Jean L. Koff, MD, MS, discusses the role of covalent BTK inhibitors in the treatment of mantle cell lymphoma.

Jean L. Koff, MD, MS, associate professor, Department of Hematology and Medical Oncology, Emory University School of Medicine, discusses the role of covalent BTK inhibitors in the treatment of mantle cell lymphoma (MCL).

Covalent BTK inhibitors are increasingly recommended as part of frontline therapy and maintenance regimens in MCL, particularly in patients suitable for aggressive induction approaches, Koff notes. Agents such as ibrutinib (Imbruvica), acalabrutinib (Calquence), and zanubrutinib (Brukinsa) have shown efficacy in MCL, leading to improved response rates and progression-free survival; However, despite their efficacy, some patients eventually develop resistance or intolerance to these covalent BTK inhibitors, she adds.

In January 2023, the FDA approved pirtobrutinib (Jaypirca) for the treatment of adult patients with relapsed/refractory MCL who have undergone at least 2 lines of systemic therapy, including a covalent BTK inhibitor.

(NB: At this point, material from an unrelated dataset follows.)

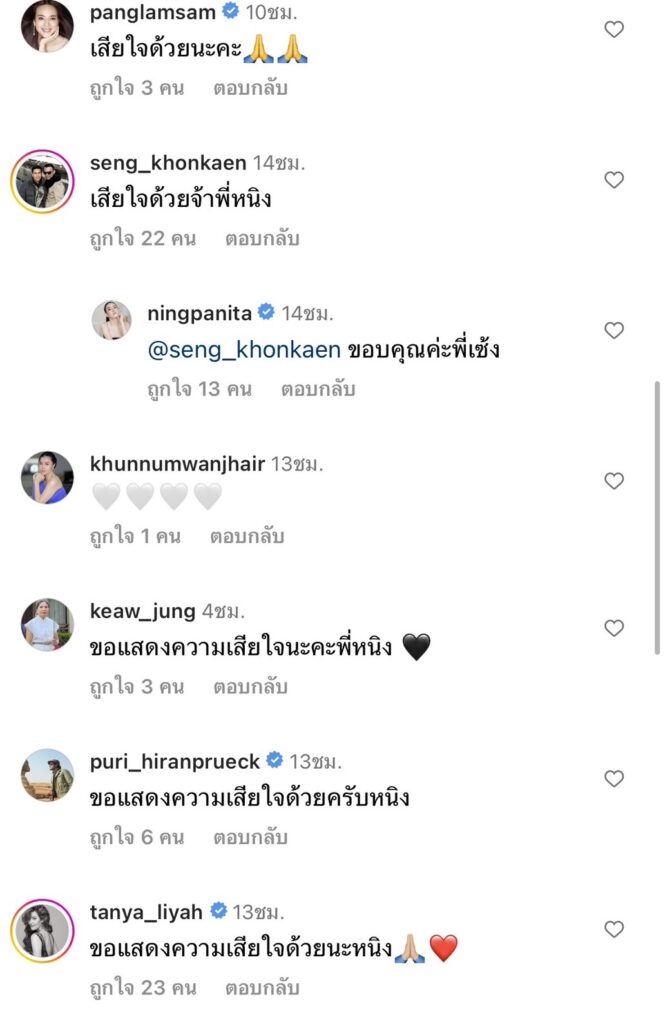Reply to seng_khonkaen's comment
This screenshot has height=1024, width=665.
click(x=262, y=239)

Pirtobrutinib, a noncovalent BTK inhibitor, has emerged as a therapeutic option for patients with MCL following treatment with 1 of the approved covalent agents, Koff explains. She highlights that pirtobrutinib has demonstrated clinically meaningful efficacy across various MCL subgroups, including those who have developed resistance to or have previously been treated with covalent BTK inhibitors. Moreover, there is emerging evidence suggesting that pirtobrutinib may be effective even in patients who have not been exposed to any prior BTK inhibitors, expanding its potential utility in MCL treatment, she says.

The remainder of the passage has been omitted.